● **WORK REQUIRED**: Edit the records starting with the line that contains "Click the alarm clock beside upper Vertical" and going on through the line that contains "will click(875, 38).", changing "alarm clock" to "timer icon" and leaving everything else as it is. Give only those lines.

Entries on locating words and elements
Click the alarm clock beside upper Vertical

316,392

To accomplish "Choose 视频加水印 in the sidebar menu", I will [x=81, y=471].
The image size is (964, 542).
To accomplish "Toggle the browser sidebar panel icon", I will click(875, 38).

==

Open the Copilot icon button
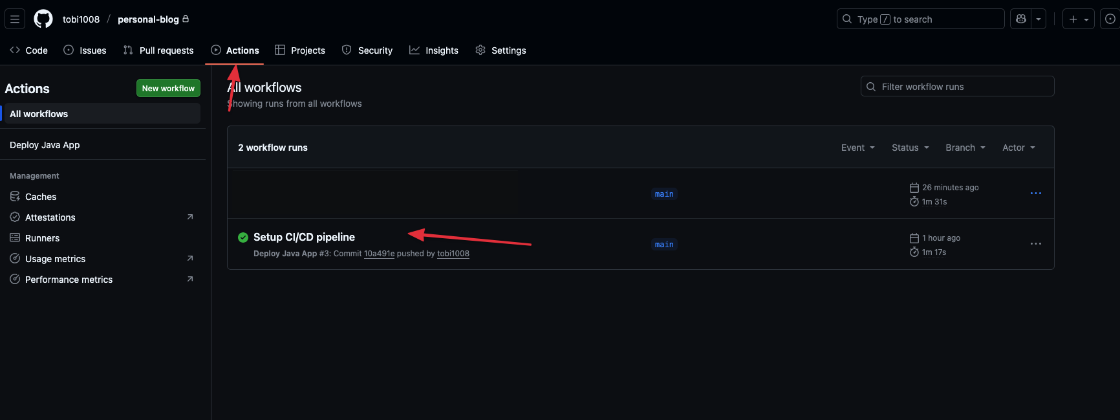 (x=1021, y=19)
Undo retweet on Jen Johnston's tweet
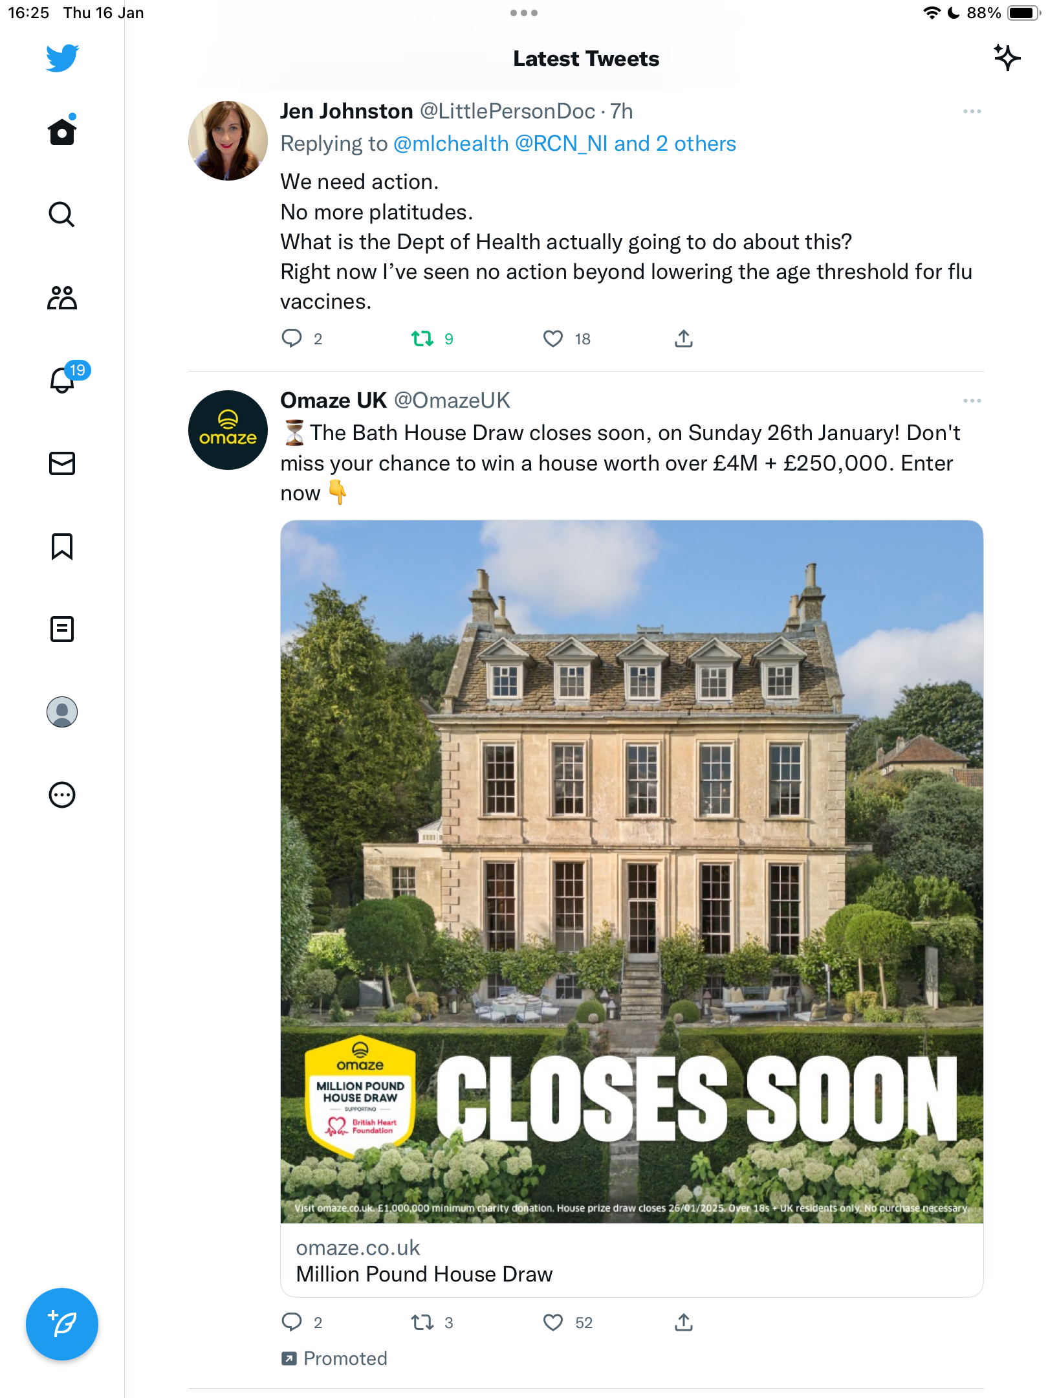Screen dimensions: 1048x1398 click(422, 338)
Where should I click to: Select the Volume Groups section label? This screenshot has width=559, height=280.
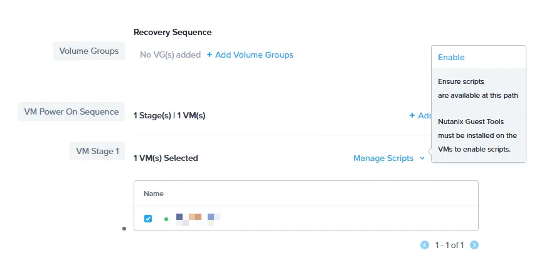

● **RESPONSE FOR THIS EXERCISE**:
Click the timer icon beside upper Vertical

316,392

To accomplish "Choose 视频加水印 in the sidebar menu", I will [x=81, y=471].
The image size is (964, 542).
To accomplish "Toggle the browser sidebar panel icon", I will click(875, 38).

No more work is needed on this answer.